— What is required —
Since each line must match the original, copy out the records with no differences at all.

# # # # #

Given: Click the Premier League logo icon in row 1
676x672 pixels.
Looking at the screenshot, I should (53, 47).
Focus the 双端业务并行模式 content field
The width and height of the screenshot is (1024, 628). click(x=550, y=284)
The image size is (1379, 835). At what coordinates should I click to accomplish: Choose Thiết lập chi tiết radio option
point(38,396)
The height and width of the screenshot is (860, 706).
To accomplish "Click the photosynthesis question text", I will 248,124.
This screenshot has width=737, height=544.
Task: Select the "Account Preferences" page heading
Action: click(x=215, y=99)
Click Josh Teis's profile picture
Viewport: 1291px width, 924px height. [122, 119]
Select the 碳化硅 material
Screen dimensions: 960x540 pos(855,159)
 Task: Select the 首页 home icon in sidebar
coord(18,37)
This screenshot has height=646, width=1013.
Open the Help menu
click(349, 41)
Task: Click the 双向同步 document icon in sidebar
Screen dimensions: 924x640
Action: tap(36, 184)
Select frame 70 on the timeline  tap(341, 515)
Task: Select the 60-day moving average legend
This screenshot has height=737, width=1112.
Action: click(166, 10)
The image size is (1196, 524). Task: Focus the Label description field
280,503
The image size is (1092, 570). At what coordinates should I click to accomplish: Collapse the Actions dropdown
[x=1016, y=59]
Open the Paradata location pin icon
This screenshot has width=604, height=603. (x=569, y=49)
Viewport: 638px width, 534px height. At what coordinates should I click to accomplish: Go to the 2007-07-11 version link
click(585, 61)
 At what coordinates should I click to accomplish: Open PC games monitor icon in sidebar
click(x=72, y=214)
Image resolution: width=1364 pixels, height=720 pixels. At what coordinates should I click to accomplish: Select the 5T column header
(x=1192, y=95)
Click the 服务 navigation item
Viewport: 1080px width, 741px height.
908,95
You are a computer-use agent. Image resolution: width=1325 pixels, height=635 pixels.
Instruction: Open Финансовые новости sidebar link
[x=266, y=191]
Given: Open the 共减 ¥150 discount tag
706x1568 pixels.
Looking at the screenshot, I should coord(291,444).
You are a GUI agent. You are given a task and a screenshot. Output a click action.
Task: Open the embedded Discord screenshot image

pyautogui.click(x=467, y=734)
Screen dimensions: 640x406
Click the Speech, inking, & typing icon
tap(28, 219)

# # # # #

— Answer to the problem —
Given: Click the Premier League logo icon in row 1
676x672 pixels.
Looking at the screenshot, I should (53, 47).
Focus the 双端业务并行模式 content field
The width and height of the screenshot is (1024, 628). click(x=550, y=284)
The image size is (1379, 835). At what coordinates should I click to accomplish: Choose Thiết lập chi tiết radio option
point(38,396)
The height and width of the screenshot is (860, 706).
To accomplish "Click the photosynthesis question text", I will 248,124.
This screenshot has width=737, height=544.
Task: Select the "Account Preferences" page heading
Action: click(x=215, y=99)
Click Josh Teis's profile picture
Viewport: 1291px width, 924px height. [122, 119]
Select the 碳化硅 material
Screen dimensions: 960x540 pos(855,159)
 Task: Select the 首页 home icon in sidebar
coord(18,37)
This screenshot has height=646, width=1013.
Open the Help menu
click(349, 41)
Task: Click the 双向同步 document icon in sidebar
Screen dimensions: 924x640
Action: tap(36, 184)
Select frame 70 on the timeline  tap(341, 515)
Task: Select the 60-day moving average legend
This screenshot has height=737, width=1112.
Action: click(166, 10)
The image size is (1196, 524). Task: Focus the Label description field
280,503
The image size is (1092, 570). At what coordinates should I click to accomplish: Collapse the Actions dropdown
[x=1016, y=59]
Open the Paradata location pin icon
This screenshot has width=604, height=603. (x=569, y=49)
Viewport: 638px width, 534px height. At what coordinates should I click to accomplish: Go to the 2007-07-11 version link
click(585, 61)
 At what coordinates should I click to accomplish: Open PC games monitor icon in sidebar
click(x=72, y=214)
Image resolution: width=1364 pixels, height=720 pixels. At what coordinates should I click to accomplish: Select the 5T column header
(x=1192, y=95)
Click the 服务 navigation item
Viewport: 1080px width, 741px height.
908,95
You are a computer-use agent. Image resolution: width=1325 pixels, height=635 pixels.
Instruction: Open Финансовые новости sidebar link
[x=266, y=191]
Given: Open the 共减 ¥150 discount tag
706x1568 pixels.
Looking at the screenshot, I should coord(291,444).
You are a GUI agent. You are given a task and a screenshot. Output a click action.
Task: Open the embedded Discord screenshot image

pyautogui.click(x=467, y=734)
Screen dimensions: 640x406
Click the Speech, inking, & typing icon
tap(28, 219)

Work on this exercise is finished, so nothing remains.